** Opening DATA FOR THIS TASK block **

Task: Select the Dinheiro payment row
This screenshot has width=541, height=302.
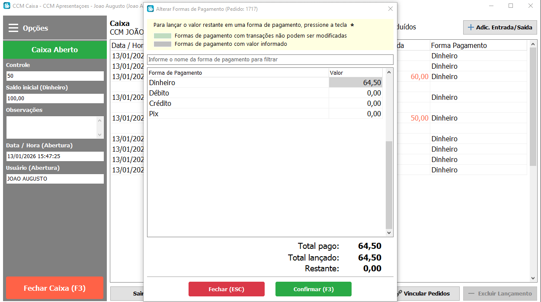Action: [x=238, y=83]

** Closing DATA FOR THIS TASK block **
** Opening DATA FOR THIS TASK block **

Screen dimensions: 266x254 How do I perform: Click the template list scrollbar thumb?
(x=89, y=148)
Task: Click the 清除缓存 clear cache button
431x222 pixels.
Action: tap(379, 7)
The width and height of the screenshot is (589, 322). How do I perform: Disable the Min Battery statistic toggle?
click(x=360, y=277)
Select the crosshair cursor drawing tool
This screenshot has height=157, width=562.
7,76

** Closing DATA FOR THIS TASK block **

> THE TASK
Say only how many lines in the records carry the word "Select".

> EXERCISE OUTPUT
2